The fix is the same in both domains: make intent a first-class system property rather than a byproduct of human memory or a static document gathering dust.

This is harder than it sounds. It requires changing how organisations think about knowledge. Documentation is something you do after the work. A living intent system is part of the work. The specification is not written about the code; it is written with the code and verified against the code. The strategic hypothesis is not reviewed after the quarter; it is updated as evidence arrives.

What we’re watching for

We are tracking three indicators across our study organisations:

Knowledge half-life. How long does institutional knowledge remain accurate and accessible after the person who created it leaves? In organisations relying on human carriers, we’re measuring half-lives of 3-6 months. The knowledge doesn’t vanish instantly. It degrades as situations arise where the absent person would have intervened, and no one intervenes.
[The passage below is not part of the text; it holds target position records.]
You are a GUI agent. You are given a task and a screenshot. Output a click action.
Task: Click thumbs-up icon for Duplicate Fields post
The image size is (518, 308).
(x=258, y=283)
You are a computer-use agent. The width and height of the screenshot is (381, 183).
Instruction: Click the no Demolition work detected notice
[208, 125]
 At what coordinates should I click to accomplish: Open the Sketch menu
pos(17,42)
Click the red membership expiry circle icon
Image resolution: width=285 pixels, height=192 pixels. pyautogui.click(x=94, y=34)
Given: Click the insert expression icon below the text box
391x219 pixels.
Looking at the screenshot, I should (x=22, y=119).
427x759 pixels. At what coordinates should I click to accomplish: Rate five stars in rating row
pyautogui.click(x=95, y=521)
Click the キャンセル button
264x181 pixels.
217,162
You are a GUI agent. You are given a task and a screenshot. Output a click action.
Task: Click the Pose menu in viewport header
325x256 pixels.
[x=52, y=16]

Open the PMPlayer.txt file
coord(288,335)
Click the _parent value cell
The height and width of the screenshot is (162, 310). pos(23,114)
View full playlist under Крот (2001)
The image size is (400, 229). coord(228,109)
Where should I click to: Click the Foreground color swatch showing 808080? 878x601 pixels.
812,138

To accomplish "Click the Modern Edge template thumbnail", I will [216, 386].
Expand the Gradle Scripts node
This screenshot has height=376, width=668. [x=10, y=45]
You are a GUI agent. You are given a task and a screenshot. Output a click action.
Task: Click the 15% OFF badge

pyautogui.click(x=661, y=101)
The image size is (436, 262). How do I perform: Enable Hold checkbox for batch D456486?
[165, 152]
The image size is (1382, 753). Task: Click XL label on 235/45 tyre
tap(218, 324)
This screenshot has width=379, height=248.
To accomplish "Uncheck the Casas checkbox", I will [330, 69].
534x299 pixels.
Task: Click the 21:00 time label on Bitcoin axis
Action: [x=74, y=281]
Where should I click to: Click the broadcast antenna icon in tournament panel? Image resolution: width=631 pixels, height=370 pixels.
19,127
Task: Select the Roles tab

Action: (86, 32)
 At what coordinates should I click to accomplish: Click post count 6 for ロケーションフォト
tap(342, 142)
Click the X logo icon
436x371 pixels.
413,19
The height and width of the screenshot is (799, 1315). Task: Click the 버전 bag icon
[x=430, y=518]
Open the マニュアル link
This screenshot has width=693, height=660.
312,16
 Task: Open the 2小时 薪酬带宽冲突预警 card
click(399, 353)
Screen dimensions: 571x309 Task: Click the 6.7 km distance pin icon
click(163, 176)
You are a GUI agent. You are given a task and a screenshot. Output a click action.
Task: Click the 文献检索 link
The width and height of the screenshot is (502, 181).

Intent drift. The divergence between stated intent and actual system behaviour over time. In codebases without structured intent, we’re measuring meaningful drift within 8-12 weeks of active development. In strategic execution without live evidence, drift is slower but more consequential: a strategic bet can operate for two or three quarters before anyone notices the thesis no longer matches reality.

Recovery cost. What does it cost to reconstruct lost intent? In the financial services case from our opening example, the architectural reasoning was eventually recovered through interviews with retired employees. The recovery took six weeks of consultant time and cost approximately $180,000. The knowledge had originally been free. It just hadn’t been captured.

The thesis

The transition we’re describing is generational. For the entire history of modern organisations, institutional knowledge has been a human property. People carried it. People transferred it. People applied it. The systems were secondary, tools that humans used and directed and imbued with purpose.

AI breaks this model. Not by being hostile or misaligned, but by operating at a speed and scale where human carriers can’t keep up. When an agent can modify a system in minutes, the architect who would have flagged the issue is too slow. When an AI tool can generate a strategic analysis overnight, the strategist who would have questioned the assumptions isn’t in the loop.

The response cannot be to slow AI down. The response must be to make the knowledge the humans carry explicit, structured, and alive. To transform intent from a property of people into a property of systems. Not to replace human judgment, which remains essential for the original act of forming intent, but to ensure that judgment persists after the moment of its formation.

Intent used to live in humans. It needs a new home.